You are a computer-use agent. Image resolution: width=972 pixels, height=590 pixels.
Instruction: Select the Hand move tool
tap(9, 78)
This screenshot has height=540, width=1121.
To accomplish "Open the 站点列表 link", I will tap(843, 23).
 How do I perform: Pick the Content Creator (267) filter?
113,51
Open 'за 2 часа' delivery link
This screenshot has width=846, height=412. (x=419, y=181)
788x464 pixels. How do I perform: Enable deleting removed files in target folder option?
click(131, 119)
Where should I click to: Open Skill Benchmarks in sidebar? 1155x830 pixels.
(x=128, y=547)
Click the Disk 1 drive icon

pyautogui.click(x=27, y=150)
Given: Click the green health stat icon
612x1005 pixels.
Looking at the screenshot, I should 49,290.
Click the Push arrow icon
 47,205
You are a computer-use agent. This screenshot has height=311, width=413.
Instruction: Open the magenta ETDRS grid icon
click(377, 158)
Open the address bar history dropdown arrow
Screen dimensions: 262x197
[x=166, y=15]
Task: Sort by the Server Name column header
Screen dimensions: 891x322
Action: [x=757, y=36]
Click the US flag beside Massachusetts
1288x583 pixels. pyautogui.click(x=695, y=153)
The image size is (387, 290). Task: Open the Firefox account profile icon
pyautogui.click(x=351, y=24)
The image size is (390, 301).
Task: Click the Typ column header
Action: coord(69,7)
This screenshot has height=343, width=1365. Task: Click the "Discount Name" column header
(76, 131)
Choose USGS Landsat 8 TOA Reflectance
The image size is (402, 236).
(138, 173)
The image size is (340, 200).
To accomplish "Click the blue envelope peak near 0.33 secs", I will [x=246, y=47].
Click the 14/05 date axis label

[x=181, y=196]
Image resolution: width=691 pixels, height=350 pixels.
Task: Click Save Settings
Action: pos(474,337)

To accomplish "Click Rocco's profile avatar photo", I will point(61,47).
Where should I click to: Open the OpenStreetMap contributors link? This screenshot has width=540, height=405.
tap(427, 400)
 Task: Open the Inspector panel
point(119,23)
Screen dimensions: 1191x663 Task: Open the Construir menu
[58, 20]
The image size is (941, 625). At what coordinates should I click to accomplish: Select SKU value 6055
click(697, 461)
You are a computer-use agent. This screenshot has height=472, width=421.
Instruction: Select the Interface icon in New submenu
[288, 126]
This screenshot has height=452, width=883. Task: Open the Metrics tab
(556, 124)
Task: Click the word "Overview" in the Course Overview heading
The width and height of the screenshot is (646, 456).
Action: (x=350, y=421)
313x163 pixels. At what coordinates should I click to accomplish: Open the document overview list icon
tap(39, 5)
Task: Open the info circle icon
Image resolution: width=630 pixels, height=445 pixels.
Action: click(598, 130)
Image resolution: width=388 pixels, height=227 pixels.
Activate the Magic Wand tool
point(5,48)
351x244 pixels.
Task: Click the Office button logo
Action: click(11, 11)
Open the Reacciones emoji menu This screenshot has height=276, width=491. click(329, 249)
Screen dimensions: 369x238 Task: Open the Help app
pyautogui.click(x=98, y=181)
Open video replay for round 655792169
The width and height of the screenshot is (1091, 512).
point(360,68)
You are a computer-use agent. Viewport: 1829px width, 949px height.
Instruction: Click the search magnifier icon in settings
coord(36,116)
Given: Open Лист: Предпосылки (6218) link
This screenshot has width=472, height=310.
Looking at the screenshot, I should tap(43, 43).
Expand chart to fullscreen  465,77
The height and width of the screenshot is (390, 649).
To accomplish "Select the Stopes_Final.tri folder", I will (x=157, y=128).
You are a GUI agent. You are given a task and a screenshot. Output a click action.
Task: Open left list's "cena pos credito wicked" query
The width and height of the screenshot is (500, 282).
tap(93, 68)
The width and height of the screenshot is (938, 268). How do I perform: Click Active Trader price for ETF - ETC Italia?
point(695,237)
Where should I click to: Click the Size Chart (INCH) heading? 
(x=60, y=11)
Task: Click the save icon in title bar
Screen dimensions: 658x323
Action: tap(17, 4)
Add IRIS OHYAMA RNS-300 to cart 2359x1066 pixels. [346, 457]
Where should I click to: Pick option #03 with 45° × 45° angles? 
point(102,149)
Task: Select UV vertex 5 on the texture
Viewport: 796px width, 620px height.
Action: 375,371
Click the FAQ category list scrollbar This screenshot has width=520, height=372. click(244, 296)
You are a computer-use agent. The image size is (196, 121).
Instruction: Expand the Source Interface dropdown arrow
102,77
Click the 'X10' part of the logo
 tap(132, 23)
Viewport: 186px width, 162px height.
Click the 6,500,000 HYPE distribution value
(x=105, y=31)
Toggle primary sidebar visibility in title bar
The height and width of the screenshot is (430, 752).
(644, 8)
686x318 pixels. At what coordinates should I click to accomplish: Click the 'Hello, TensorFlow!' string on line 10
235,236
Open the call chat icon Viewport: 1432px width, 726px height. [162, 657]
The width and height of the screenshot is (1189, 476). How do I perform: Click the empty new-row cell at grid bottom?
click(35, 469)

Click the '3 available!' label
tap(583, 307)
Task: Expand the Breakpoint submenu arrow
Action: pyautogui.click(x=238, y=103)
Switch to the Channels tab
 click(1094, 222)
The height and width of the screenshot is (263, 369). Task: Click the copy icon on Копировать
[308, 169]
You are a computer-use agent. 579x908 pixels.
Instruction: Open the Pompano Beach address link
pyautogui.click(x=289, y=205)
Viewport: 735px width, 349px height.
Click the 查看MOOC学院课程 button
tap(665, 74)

+===+

Every line of the data above belongs in the answer, unchanged.

You are a computer-use agent. Image resolution: width=972 pixels, height=590 pixels.
Instruction: Select the Hand move tool
tap(9, 78)
This screenshot has height=540, width=1121.
To accomplish "Open the 站点列表 link", I will tap(843, 23).
 How do I perform: Pick the Content Creator (267) filter?
113,51
Open 'за 2 часа' delivery link
This screenshot has width=846, height=412. (x=419, y=181)
788x464 pixels. How do I perform: Enable deleting removed files in target folder option?
click(131, 119)
Where should I click to: Open Skill Benchmarks in sidebar? 1155x830 pixels.
(x=128, y=547)
Click the Disk 1 drive icon

pyautogui.click(x=27, y=150)
Given: Click the green health stat icon
612x1005 pixels.
Looking at the screenshot, I should 49,290.
Click the Push arrow icon
 47,205
You are a computer-use agent. This screenshot has height=311, width=413.
Instruction: Open the magenta ETDRS grid icon
click(377, 158)
Open the address bar history dropdown arrow
Screen dimensions: 262x197
[x=166, y=15]
Task: Sort by the Server Name column header
Screen dimensions: 891x322
Action: [x=757, y=36]
Click the US flag beside Massachusetts
1288x583 pixels. pyautogui.click(x=695, y=153)
The image size is (387, 290). Task: Open the Firefox account profile icon
pyautogui.click(x=351, y=24)
The image size is (390, 301).
Task: Click the Typ column header
Action: coord(69,7)
This screenshot has height=343, width=1365. Task: Click the "Discount Name" column header
(76, 131)
Choose USGS Landsat 8 TOA Reflectance
The image size is (402, 236).
(138, 173)
The image size is (340, 200).
To accomplish "Click the blue envelope peak near 0.33 secs", I will [x=246, y=47].
Click the 14/05 date axis label

[x=181, y=196]
Image resolution: width=691 pixels, height=350 pixels.
Task: Click Save Settings
Action: pos(474,337)

To accomplish "Click Rocco's profile avatar photo", I will point(61,47).
Where should I click to: Open the OpenStreetMap contributors link? This screenshot has width=540, height=405.
tap(427, 400)
 Task: Open the Inspector panel
point(119,23)
Screen dimensions: 1191x663 Task: Open the Construir menu
[58, 20]
The image size is (941, 625). At what coordinates should I click to accomplish: Select SKU value 6055
click(697, 461)
You are a computer-use agent. This screenshot has height=472, width=421.
Instruction: Select the Interface icon in New submenu
[288, 126]
This screenshot has height=452, width=883. Task: Open the Metrics tab
(556, 124)
Task: Click the word "Overview" in the Course Overview heading
The width and height of the screenshot is (646, 456).
Action: (x=350, y=421)
313x163 pixels. At what coordinates should I click to accomplish: Open the document overview list icon
tap(39, 5)
Task: Open the info circle icon
Image resolution: width=630 pixels, height=445 pixels.
Action: click(598, 130)
Image resolution: width=388 pixels, height=227 pixels.
Activate the Magic Wand tool
point(5,48)
351x244 pixels.
Task: Click the Office button logo
Action: click(11, 11)
Open the Reacciones emoji menu This screenshot has height=276, width=491. click(329, 249)
Screen dimensions: 369x238 Task: Open the Help app
pyautogui.click(x=98, y=181)
Open video replay for round 655792169
The width and height of the screenshot is (1091, 512).
point(360,68)
You are a computer-use agent. Viewport: 1829px width, 949px height.
Instruction: Click the search magnifier icon in settings
coord(36,116)
Given: Open Лист: Предпосылки (6218) link
This screenshot has width=472, height=310.
Looking at the screenshot, I should tap(43, 43).
Expand chart to fullscreen  465,77
The height and width of the screenshot is (390, 649).
To accomplish "Select the Stopes_Final.tri folder", I will (x=157, y=128).
You are a GUI agent. You are given a task and a screenshot. Output a click action.
Task: Open left list's "cena pos credito wicked" query
The width and height of the screenshot is (500, 282).
tap(93, 68)
The width and height of the screenshot is (938, 268). How do I perform: Click Active Trader price for ETF - ETC Italia?
point(695,237)
Where should I click to: Click the Size Chart (INCH) heading? 
(x=60, y=11)
Task: Click the save icon in title bar
Screen dimensions: 658x323
Action: tap(17, 4)
Add IRIS OHYAMA RNS-300 to cart 2359x1066 pixels. [346, 457]
Where should I click to: Pick option #03 with 45° × 45° angles? 
point(102,149)
Task: Select UV vertex 5 on the texture
Viewport: 796px width, 620px height.
Action: 375,371
Click the FAQ category list scrollbar This screenshot has width=520, height=372. click(244, 296)
You are a computer-use agent. The image size is (196, 121).
Instruction: Expand the Source Interface dropdown arrow
102,77
Click the 'X10' part of the logo
 tap(132, 23)
Viewport: 186px width, 162px height.
Click the 6,500,000 HYPE distribution value
(x=105, y=31)
Toggle primary sidebar visibility in title bar
The height and width of the screenshot is (430, 752).
(644, 8)
686x318 pixels. At what coordinates should I click to accomplish: Click the 'Hello, TensorFlow!' string on line 10
235,236
Open the call chat icon Viewport: 1432px width, 726px height. [162, 657]
The width and height of the screenshot is (1189, 476). How do I perform: Click the empty new-row cell at grid bottom?
click(35, 469)

Click the '3 available!' label
tap(583, 307)
Task: Expand the Breakpoint submenu arrow
Action: pyautogui.click(x=238, y=103)
Switch to the Channels tab
 click(1094, 222)
The height and width of the screenshot is (263, 369). Task: Click the copy icon on Копировать
[308, 169]
You are a computer-use agent. 579x908 pixels.
Instruction: Open the Pompano Beach address link
pyautogui.click(x=289, y=205)
Viewport: 735px width, 349px height.
Click the 查看MOOC学院课程 button
tap(665, 74)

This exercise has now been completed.